**Work instructions:** Reproduce each line of the data exactly as it is.

Records supplied Block Start

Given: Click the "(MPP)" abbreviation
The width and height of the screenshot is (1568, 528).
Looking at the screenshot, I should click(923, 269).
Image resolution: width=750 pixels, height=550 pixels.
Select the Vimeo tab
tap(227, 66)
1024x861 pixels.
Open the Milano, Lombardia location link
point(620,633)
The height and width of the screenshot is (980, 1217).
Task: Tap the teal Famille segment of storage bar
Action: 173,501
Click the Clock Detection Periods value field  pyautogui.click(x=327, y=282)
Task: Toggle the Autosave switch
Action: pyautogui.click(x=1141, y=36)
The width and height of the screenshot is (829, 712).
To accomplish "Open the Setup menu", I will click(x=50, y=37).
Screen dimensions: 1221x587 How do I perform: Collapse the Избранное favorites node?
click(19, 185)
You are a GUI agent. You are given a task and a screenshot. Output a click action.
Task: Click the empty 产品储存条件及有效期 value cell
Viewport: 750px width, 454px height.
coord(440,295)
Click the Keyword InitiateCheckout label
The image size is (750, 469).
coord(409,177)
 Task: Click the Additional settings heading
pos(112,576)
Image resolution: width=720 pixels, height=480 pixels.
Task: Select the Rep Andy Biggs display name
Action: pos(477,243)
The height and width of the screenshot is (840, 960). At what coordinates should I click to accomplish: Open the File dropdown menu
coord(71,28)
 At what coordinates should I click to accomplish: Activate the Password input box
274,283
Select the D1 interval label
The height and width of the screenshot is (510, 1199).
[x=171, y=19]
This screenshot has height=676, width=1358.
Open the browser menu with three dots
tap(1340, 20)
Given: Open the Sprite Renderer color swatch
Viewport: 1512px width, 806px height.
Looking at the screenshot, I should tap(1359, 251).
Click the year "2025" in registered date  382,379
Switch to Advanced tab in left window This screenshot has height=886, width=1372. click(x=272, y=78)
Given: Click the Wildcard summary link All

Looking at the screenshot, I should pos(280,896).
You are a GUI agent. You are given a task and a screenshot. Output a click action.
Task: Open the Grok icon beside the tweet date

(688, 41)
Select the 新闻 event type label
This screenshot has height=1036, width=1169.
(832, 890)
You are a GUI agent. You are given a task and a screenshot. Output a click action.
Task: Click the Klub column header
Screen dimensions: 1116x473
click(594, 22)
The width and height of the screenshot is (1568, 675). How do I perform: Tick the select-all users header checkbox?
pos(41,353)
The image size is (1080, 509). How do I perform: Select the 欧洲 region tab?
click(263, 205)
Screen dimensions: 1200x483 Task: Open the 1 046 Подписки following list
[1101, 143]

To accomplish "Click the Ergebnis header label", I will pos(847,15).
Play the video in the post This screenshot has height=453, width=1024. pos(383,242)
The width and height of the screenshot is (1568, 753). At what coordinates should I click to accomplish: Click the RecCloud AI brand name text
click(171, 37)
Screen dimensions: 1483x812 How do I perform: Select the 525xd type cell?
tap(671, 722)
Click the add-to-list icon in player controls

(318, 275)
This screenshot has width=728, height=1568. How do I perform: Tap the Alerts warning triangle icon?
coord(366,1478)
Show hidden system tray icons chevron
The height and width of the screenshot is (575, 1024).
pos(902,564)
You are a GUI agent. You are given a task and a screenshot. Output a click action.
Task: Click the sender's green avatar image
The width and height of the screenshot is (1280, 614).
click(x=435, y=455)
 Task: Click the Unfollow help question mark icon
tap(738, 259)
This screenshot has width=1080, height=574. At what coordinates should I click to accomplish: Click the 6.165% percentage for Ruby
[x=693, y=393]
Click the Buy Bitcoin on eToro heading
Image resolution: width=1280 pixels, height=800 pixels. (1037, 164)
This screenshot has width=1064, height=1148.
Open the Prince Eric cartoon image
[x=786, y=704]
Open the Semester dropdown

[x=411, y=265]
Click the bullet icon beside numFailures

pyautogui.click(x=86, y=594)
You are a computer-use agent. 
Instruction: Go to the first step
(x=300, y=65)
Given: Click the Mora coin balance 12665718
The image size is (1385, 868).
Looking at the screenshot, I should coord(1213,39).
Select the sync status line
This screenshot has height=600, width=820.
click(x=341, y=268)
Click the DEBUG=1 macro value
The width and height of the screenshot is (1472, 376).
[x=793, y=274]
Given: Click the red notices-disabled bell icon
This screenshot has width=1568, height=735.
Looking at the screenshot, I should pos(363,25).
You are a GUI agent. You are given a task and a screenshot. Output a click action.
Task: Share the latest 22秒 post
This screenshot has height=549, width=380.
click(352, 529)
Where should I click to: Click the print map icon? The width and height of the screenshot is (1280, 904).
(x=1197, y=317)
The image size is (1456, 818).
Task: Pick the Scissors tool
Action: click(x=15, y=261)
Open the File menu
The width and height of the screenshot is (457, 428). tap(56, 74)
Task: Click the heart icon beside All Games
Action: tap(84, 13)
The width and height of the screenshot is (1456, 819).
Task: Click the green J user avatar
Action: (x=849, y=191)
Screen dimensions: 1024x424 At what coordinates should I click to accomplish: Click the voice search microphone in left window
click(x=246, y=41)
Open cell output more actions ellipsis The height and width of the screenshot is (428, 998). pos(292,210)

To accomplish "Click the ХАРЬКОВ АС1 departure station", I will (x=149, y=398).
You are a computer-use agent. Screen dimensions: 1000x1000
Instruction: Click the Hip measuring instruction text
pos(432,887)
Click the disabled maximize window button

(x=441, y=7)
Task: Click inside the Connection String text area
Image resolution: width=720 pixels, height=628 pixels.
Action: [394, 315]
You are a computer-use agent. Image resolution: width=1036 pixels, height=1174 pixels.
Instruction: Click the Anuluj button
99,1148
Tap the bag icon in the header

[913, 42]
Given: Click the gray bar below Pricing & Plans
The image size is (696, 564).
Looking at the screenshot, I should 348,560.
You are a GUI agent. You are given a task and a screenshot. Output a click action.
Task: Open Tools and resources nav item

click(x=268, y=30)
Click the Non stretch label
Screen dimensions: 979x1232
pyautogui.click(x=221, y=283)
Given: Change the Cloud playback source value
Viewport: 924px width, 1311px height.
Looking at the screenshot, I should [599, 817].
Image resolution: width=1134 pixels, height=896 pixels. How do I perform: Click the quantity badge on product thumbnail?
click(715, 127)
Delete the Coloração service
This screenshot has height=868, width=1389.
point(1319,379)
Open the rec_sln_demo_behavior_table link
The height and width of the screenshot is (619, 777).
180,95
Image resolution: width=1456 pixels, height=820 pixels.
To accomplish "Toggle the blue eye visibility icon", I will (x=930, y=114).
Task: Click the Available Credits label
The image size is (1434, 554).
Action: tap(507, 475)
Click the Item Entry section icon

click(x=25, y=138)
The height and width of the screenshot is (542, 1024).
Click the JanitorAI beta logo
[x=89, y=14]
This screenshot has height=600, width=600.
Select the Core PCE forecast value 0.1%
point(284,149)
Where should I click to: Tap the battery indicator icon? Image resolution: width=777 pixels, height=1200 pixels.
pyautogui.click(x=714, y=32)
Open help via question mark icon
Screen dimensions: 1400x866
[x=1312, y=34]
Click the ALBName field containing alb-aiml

Records supplied Block End

**Your response:**
Given: Click the "(MPP)" abbreviation
The width and height of the screenshot is (1568, 528).
Looking at the screenshot, I should click(923, 269).
Image resolution: width=750 pixels, height=550 pixels.
Select the Vimeo tab
tap(227, 66)
1024x861 pixels.
Open the Milano, Lombardia location link
point(620,633)
The height and width of the screenshot is (980, 1217).
Task: Tap the teal Famille segment of storage bar
Action: 173,501
Click the Clock Detection Periods value field  pyautogui.click(x=327, y=282)
Task: Toggle the Autosave switch
Action: pyautogui.click(x=1141, y=36)
The width and height of the screenshot is (829, 712).
To accomplish "Open the Setup menu", I will click(x=50, y=37).
Screen dimensions: 1221x587 How do I perform: Collapse the Избранное favorites node?
click(19, 185)
You are a GUI agent. You are given a task and a screenshot. Output a click action.
Task: Click the empty 产品储存条件及有效期 value cell
Viewport: 750px width, 454px height.
coord(440,295)
Click the Keyword InitiateCheckout label
The image size is (750, 469).
coord(409,177)
 Task: Click the Additional settings heading
pos(112,576)
Image resolution: width=720 pixels, height=480 pixels.
Task: Select the Rep Andy Biggs display name
Action: pos(477,243)
The height and width of the screenshot is (840, 960). At what coordinates should I click to accomplish: Open the File dropdown menu
coord(71,28)
 At what coordinates should I click to accomplish: Activate the Password input box
274,283
Select the D1 interval label
The height and width of the screenshot is (510, 1199).
[x=171, y=19]
This screenshot has height=676, width=1358.
Open the browser menu with three dots
tap(1340, 20)
Given: Open the Sprite Renderer color swatch
Viewport: 1512px width, 806px height.
Looking at the screenshot, I should tap(1359, 251).
Click the year "2025" in registered date  382,379
Switch to Advanced tab in left window This screenshot has height=886, width=1372. click(x=272, y=78)
Given: Click the Wildcard summary link All

Looking at the screenshot, I should pos(280,896).
You are a GUI agent. You are given a task and a screenshot. Output a click action.
Task: Open the Grok icon beside the tweet date

(688, 41)
Select the 新闻 event type label
This screenshot has height=1036, width=1169.
(832, 890)
You are a GUI agent. You are given a task and a screenshot. Output a click action.
Task: Click the Klub column header
Screen dimensions: 1116x473
click(594, 22)
The width and height of the screenshot is (1568, 675). How do I perform: Tick the select-all users header checkbox?
pos(41,353)
The image size is (1080, 509). How do I perform: Select the 欧洲 region tab?
click(263, 205)
Screen dimensions: 1200x483 Task: Open the 1 046 Подписки following list
[1101, 143]

To accomplish "Click the Ergebnis header label", I will pos(847,15).
Play the video in the post This screenshot has height=453, width=1024. pos(383,242)
The width and height of the screenshot is (1568, 753). At what coordinates should I click to accomplish: Click the RecCloud AI brand name text
click(171, 37)
Screen dimensions: 1483x812 How do I perform: Select the 525xd type cell?
tap(671, 722)
Click the add-to-list icon in player controls

(318, 275)
This screenshot has width=728, height=1568. How do I perform: Tap the Alerts warning triangle icon?
coord(366,1478)
Show hidden system tray icons chevron
The height and width of the screenshot is (575, 1024).
pos(902,564)
You are a GUI agent. You are given a task and a screenshot. Output a click action.
Task: Click the sender's green avatar image
The width and height of the screenshot is (1280, 614).
click(x=435, y=455)
 Task: Click the Unfollow help question mark icon
tap(738, 259)
This screenshot has width=1080, height=574. At what coordinates should I click to accomplish: Click the 6.165% percentage for Ruby
[x=693, y=393]
Click the Buy Bitcoin on eToro heading
Image resolution: width=1280 pixels, height=800 pixels. (1037, 164)
This screenshot has width=1064, height=1148.
Open the Prince Eric cartoon image
[x=786, y=704]
Open the Semester dropdown

[x=411, y=265]
Click the bullet icon beside numFailures

pyautogui.click(x=86, y=594)
You are a computer-use agent. 
Instruction: Go to the first step
(x=300, y=65)
Given: Click the Mora coin balance 12665718
The image size is (1385, 868).
Looking at the screenshot, I should coord(1213,39).
Select the sync status line
This screenshot has height=600, width=820.
click(x=341, y=268)
Click the DEBUG=1 macro value
The width and height of the screenshot is (1472, 376).
[x=793, y=274]
Given: Click the red notices-disabled bell icon
This screenshot has width=1568, height=735.
Looking at the screenshot, I should pos(363,25).
You are a GUI agent. You are given a task and a screenshot. Output a click action.
Task: Share the latest 22秒 post
This screenshot has height=549, width=380.
click(352, 529)
Where should I click to: Click the print map icon? The width and height of the screenshot is (1280, 904).
(x=1197, y=317)
The image size is (1456, 818).
Task: Pick the Scissors tool
Action: click(x=15, y=261)
Open the File menu
The width and height of the screenshot is (457, 428). tap(56, 74)
Task: Click the heart icon beside All Games
Action: tap(84, 13)
The width and height of the screenshot is (1456, 819).
Task: Click the green J user avatar
Action: (x=849, y=191)
Screen dimensions: 1024x424 At what coordinates should I click to accomplish: Click the voice search microphone in left window
click(x=246, y=41)
Open cell output more actions ellipsis The height and width of the screenshot is (428, 998). pos(292,210)

To accomplish "Click the ХАРЬКОВ АС1 departure station", I will (x=149, y=398).
You are a computer-use agent. Screen dimensions: 1000x1000
Instruction: Click the Hip measuring instruction text
pos(432,887)
Click the disabled maximize window button

(x=441, y=7)
Task: Click inside the Connection String text area
Image resolution: width=720 pixels, height=628 pixels.
Action: [394, 315]
You are a computer-use agent. Image resolution: width=1036 pixels, height=1174 pixels.
Instruction: Click the Anuluj button
99,1148
Tap the bag icon in the header

[913, 42]
Given: Click the gray bar below Pricing & Plans
The image size is (696, 564).
Looking at the screenshot, I should 348,560.
You are a GUI agent. You are given a task and a screenshot. Output a click action.
Task: Open Tools and resources nav item

click(x=268, y=30)
Click the Non stretch label
Screen dimensions: 979x1232
pyautogui.click(x=221, y=283)
Given: Change the Cloud playback source value
Viewport: 924px width, 1311px height.
Looking at the screenshot, I should [599, 817].
Image resolution: width=1134 pixels, height=896 pixels. How do I perform: Click the quantity badge on product thumbnail?
click(715, 127)
Delete the Coloração service
This screenshot has height=868, width=1389.
point(1319,379)
Open the rec_sln_demo_behavior_table link
The height and width of the screenshot is (619, 777).
180,95
Image resolution: width=1456 pixels, height=820 pixels.
To accomplish "Toggle the blue eye visibility icon", I will (x=930, y=114).
Task: Click the Available Credits label
The image size is (1434, 554).
Action: tap(507, 475)
Click the Item Entry section icon

click(x=25, y=138)
The height and width of the screenshot is (542, 1024).
Click the JanitorAI beta logo
[x=89, y=14]
This screenshot has height=600, width=600.
Select the Core PCE forecast value 0.1%
point(284,149)
Where should I click to: Tap the battery indicator icon? Image resolution: width=777 pixels, height=1200 pixels.
pyautogui.click(x=714, y=32)
Open help via question mark icon
Screen dimensions: 1400x866
[x=1312, y=34]
Click the ALBName field containing alb-aiml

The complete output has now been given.